Churchill again: “He has all the virtues I dislike and none of the vices I admire.” And: “A modest little person, with much to be modest about.”
How about the theatre critic Walter Kerr, talking about someone for whom he had little admiration: “He had delusions of adequacy.”
Clarence Darrow, the famous American lawyer: “I have never killed a man, but I have read many obituaries with great pleasure.”
William Faulkner, talking about author Ernest Hemingway: “He has never been known to use a word that might send a reader to the dictionary.” To which Hemingway responded: “Poor Faulkner. Does he really think big emotions come from big words?”
The following short and bitter-sweet retorts are among my favourites:
“I’ve just learned about his illness. Let’s hope it’s nothing trivial” — humorist Irvin S Cobb.
“Thank you for sending me a copy of your book; I’ll waste no time reading it” — classical scholar Moses Hadas.
“There’s nothing wrong with you that reincarnation won’t cure” — comedian Jack E Leonard.
“They never open their mouths without subtracting from the sum of human knowledge” — US politician Thomas Brackett Reed.

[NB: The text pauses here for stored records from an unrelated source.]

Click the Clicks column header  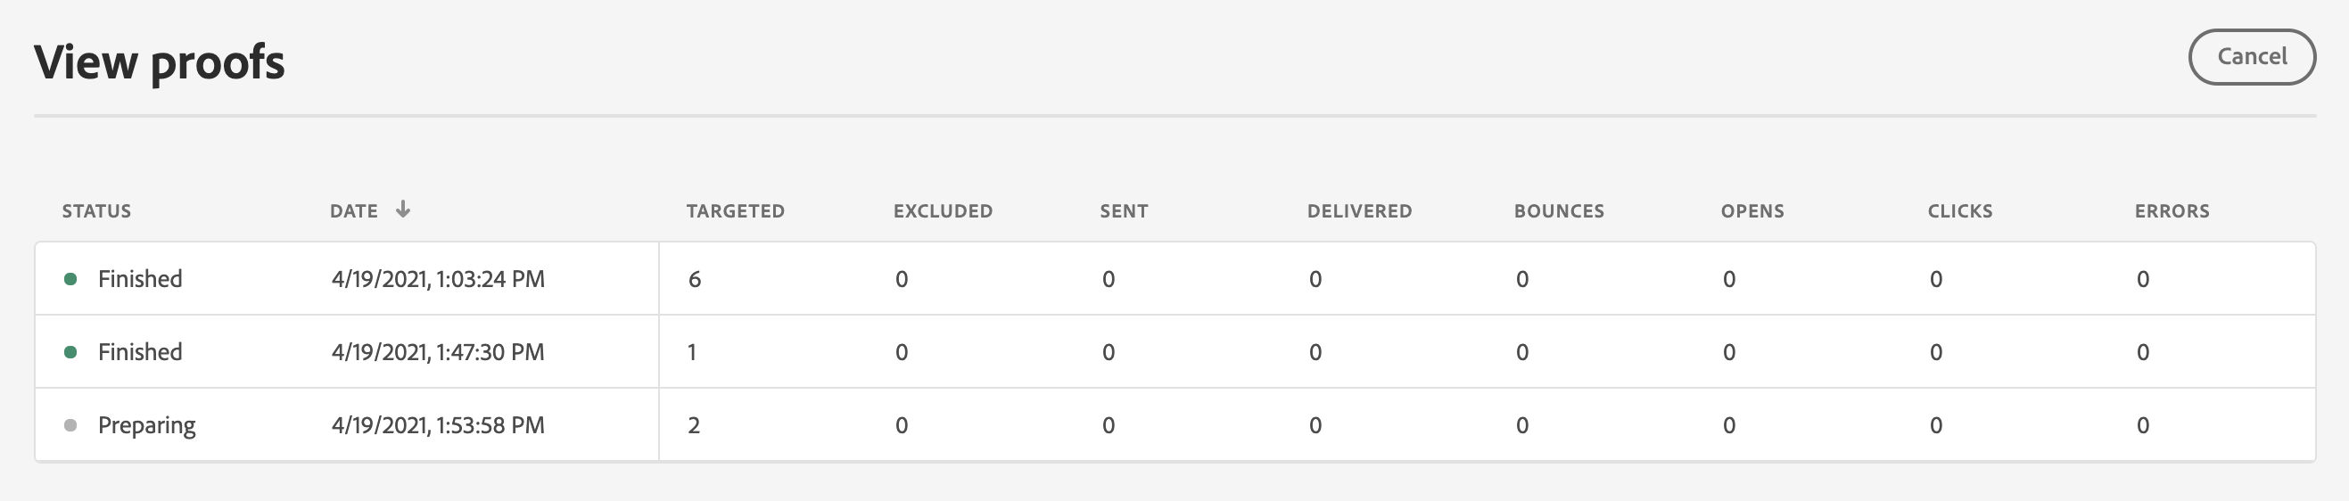(x=1960, y=211)
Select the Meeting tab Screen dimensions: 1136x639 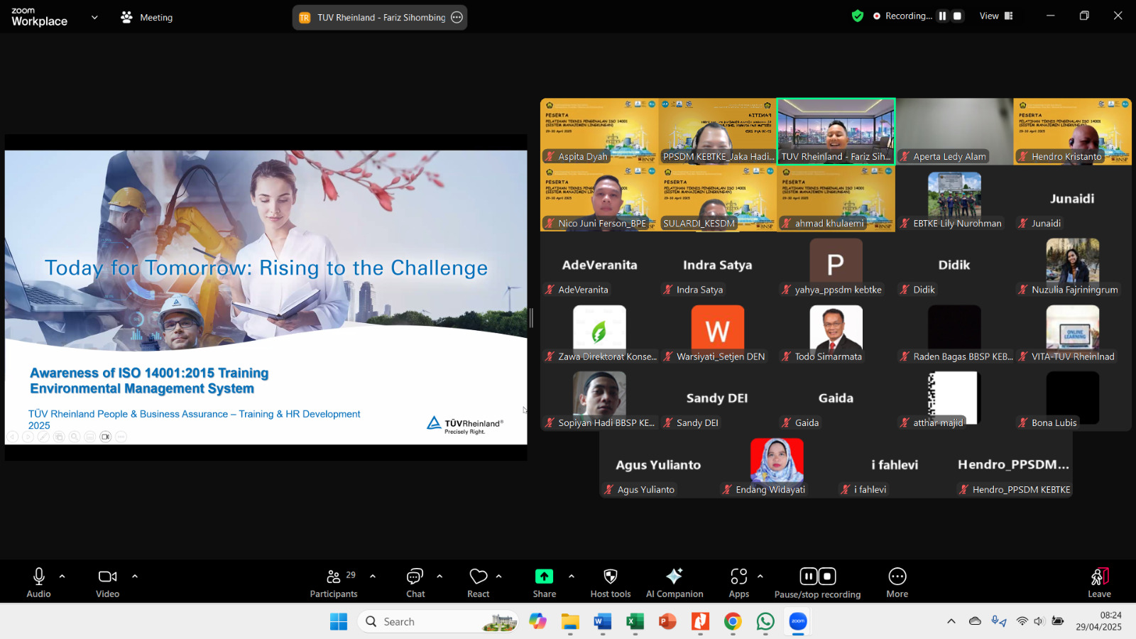[x=147, y=17]
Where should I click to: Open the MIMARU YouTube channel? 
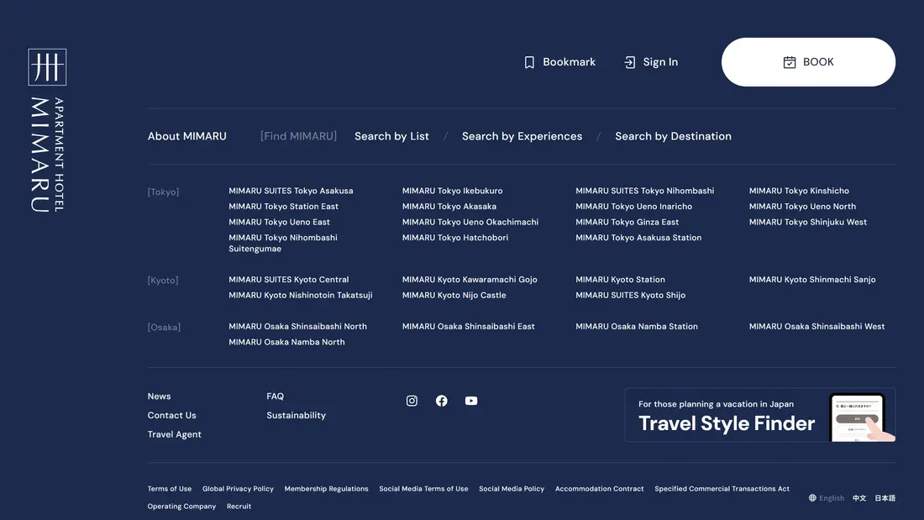pos(471,401)
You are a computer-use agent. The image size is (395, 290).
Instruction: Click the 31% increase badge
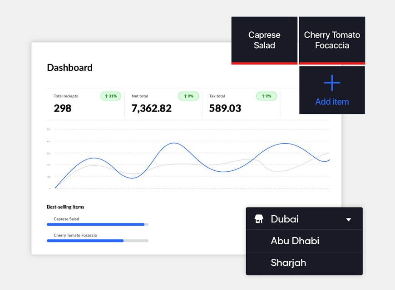pos(111,96)
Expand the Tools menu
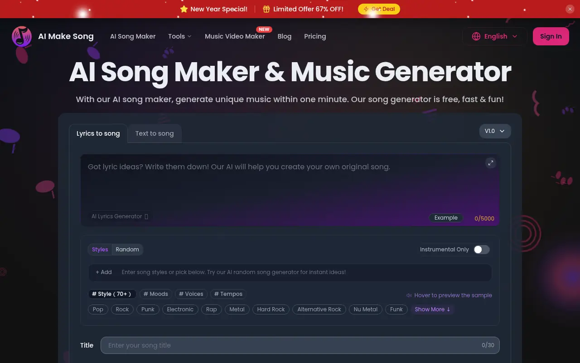The height and width of the screenshot is (363, 580). click(x=179, y=36)
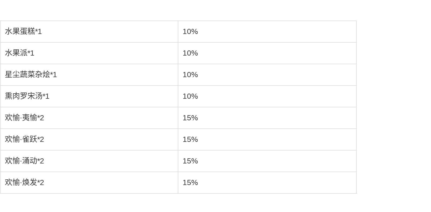Click the 15% probability for 欢愉·夷愉
Screen dimensions: 431x212
point(190,118)
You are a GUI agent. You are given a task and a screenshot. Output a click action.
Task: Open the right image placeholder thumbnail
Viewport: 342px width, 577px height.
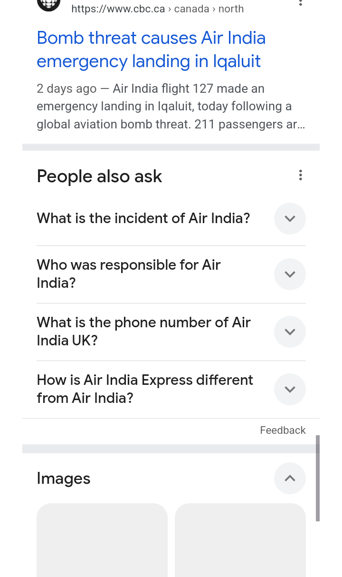click(240, 540)
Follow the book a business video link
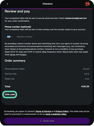 click(56, 114)
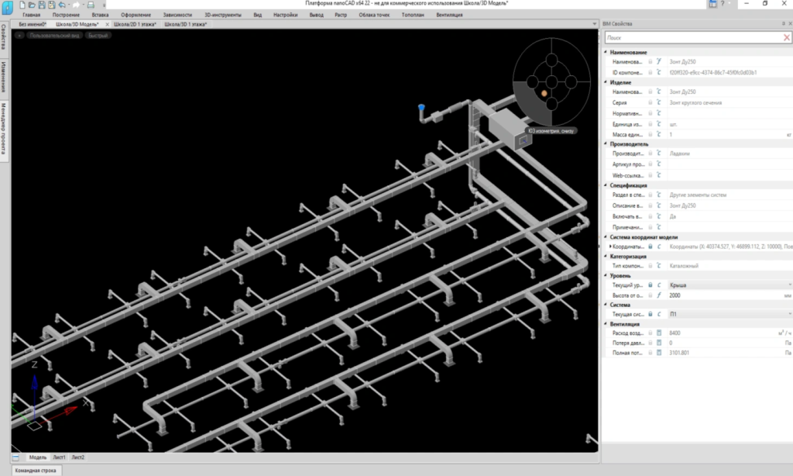Redo the last undone action
This screenshot has height=476, width=793.
click(x=77, y=5)
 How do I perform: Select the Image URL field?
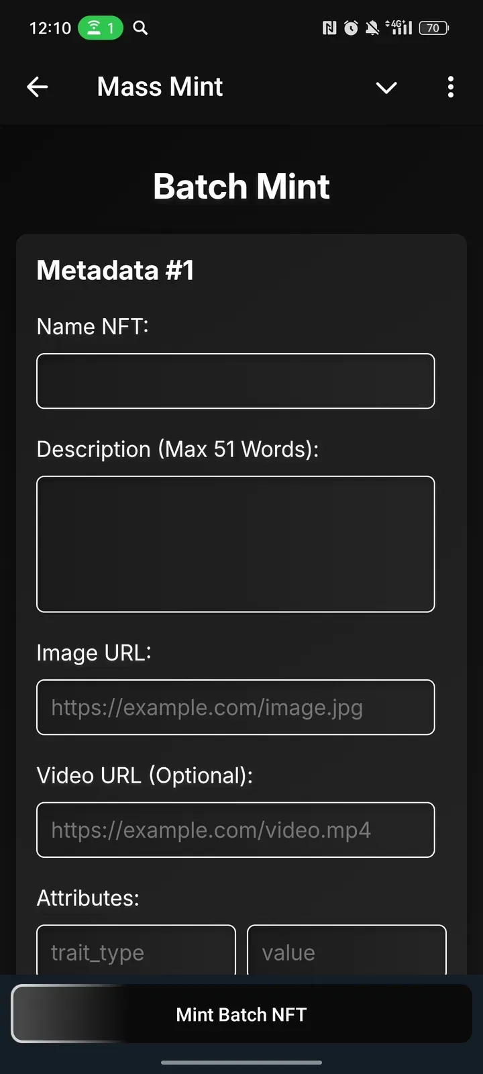click(235, 707)
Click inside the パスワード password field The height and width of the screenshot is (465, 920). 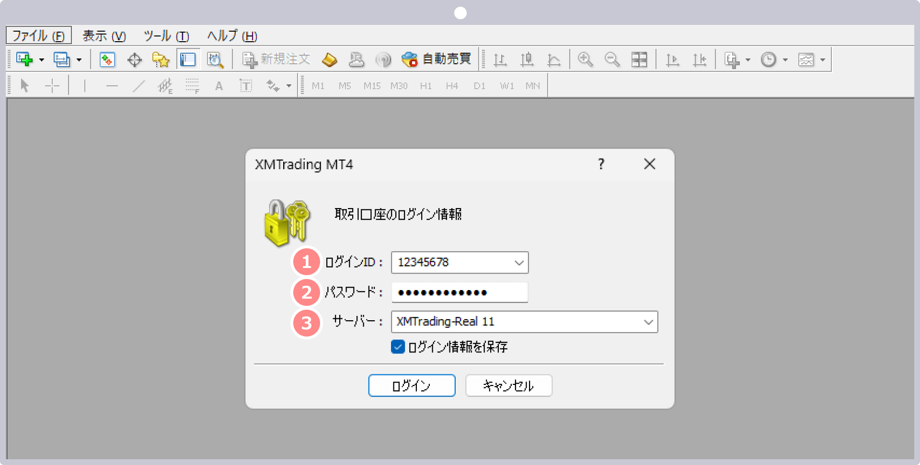[x=459, y=292]
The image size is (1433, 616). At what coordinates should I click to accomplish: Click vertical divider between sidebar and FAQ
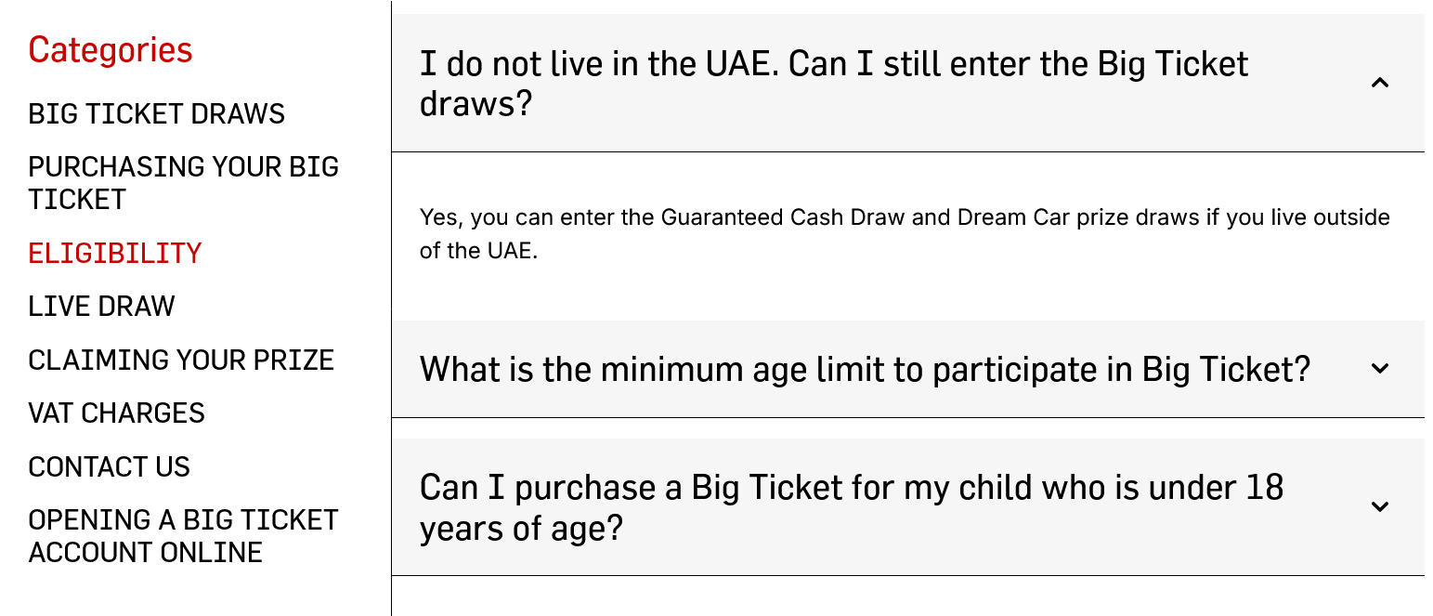pyautogui.click(x=392, y=307)
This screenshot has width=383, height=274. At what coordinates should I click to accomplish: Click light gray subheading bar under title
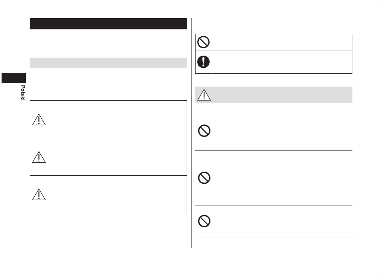pos(108,63)
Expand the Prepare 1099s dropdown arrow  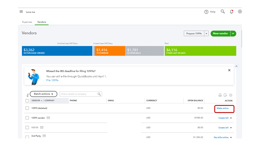(206, 34)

“In order to avoid being called a flirt, she always yielded easily” — 19th century French diplomat Charles Count Talleyrand.
“I didn’t attend the funeral, but I sent a nice letter saying I approved of it” — Mark Twain.
“Why do you sit there looking like an envelope without any address on it?” — Twain again.
“I am enclosing two tickets to the first night of my new play. Bring a friend…If you have one” — George Bernard Shaw, to Winston Churchill.
“Cannot possibly attend first night; will attend second…if there is one” — Churchill, in response.
“Some cause happiness wherever they go; others, whenever they go” — Oscar Wilde.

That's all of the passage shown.